I asked, “should we do something?”
The leader said, “No, he is from a rival gang and is sending a communication. This is how things are done on the street.”
Even though inside I though it was immoral, we did nothing.
I learned that there is a reason they are called senseless acts of violence and since that time I have come to believe that all acts of violence are senseless. They are senseless, they are barbaric, they are about dehumanizing another individual or group and are all wrapped up in issues of power.
When the United States tortures a terrorist and threatens the rape of their mother it is about power. When women are systematically raped during war it is about power. When a woman hits her child it is about power. Even when cowardly terrorists strike innocent civilians they must hit those more vulnerable than themselves instead of the states that they have a real grievance against. I fear that we become increasing a scared society that believes that the threat or real course of violence is an antidote for all the worlds ills. Crime should be punished with death, shouting matches are called political debate and people are even brandishing weapons and placards that insinuate assassination at presidential functions.
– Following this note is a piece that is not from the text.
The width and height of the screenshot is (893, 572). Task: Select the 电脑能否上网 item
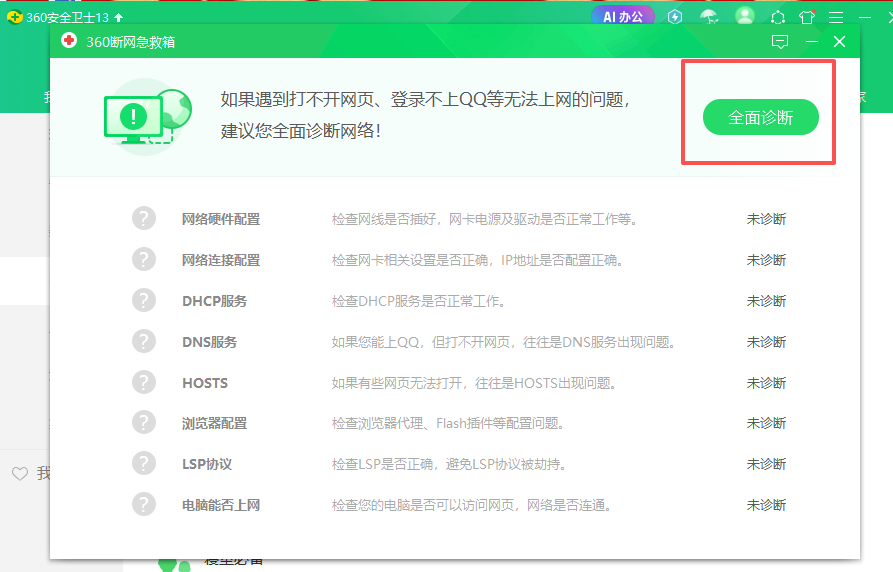pos(221,506)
True, I believe that Christ followers are not pacifist or naive idealist. Resisting our sinful urge toward violence comes from being a realistic follower of Christ. Violence so far has been completely counterproductive in bringing about the intended results that our country has sought: harmony, security and peace. We have been sold a bill of good for years. Being told we must not show vulnerability, we must have détente with obliterating weapons, we must not show weakness. These may be political points that make Machiavelli, Clausewitz and Sun Tzu proud, but we are followers of Jesus Christ. The reality is that the gospel message runs contradictory to power for power sake. It is even antithetical to violence to bring about peace. “Blessed are the peacemakers” Jesus preaches and it is still a message that we have trouble hearing 2000 years later. People have a million reasons to be hypocritical when it comes to peacemaking, but in the end I think it comes down to control and power. These are two things that many will not ever want to give up.
In the district Marion Barry and one big steeple pastor in the African-American community have decided to say that if gay and lesbian marriages happen there will be a “civil war”. Meanwhile two trans-gendered humans are stabbed in a district that has one of the highest percentages of hate crimes in the United States. One was killed and another injured in what the police believe may have been a hate crime. Some of us have stood up and said no to the polarizing language of division that is coming from Marion Barry to describe our brothers and sisters. Their loving relationships are not causing a war. The violence is one-sided and has exclusively to do with power. I am convinced that w as Christians have a duty and responsibility to stand up against those who are suffering violence whether a stranger, a prisoner, a outsider, the poor, the refugee or the man who is convinced that he is really a woman inside. This stand will get you in trouble politically on both sides of the fence. Yet, violence only makes one side strong at the expense of another. It is against Christ’s admonitions for unity and it dehumanizes both the aggressor and victim. The only way to stand for peace in this world is to actively take a stand against violence.
So, what is violence? It is physically, emotionally, spiritually negative contact with others that seeks to dehumanize them and in the process makes the perpetrator less than fully human. As Christ followers we must work for the destruction of violence in our own lives and in the world that surrounds us. Then we can be full participants in the unity and peace that Christ asks of us.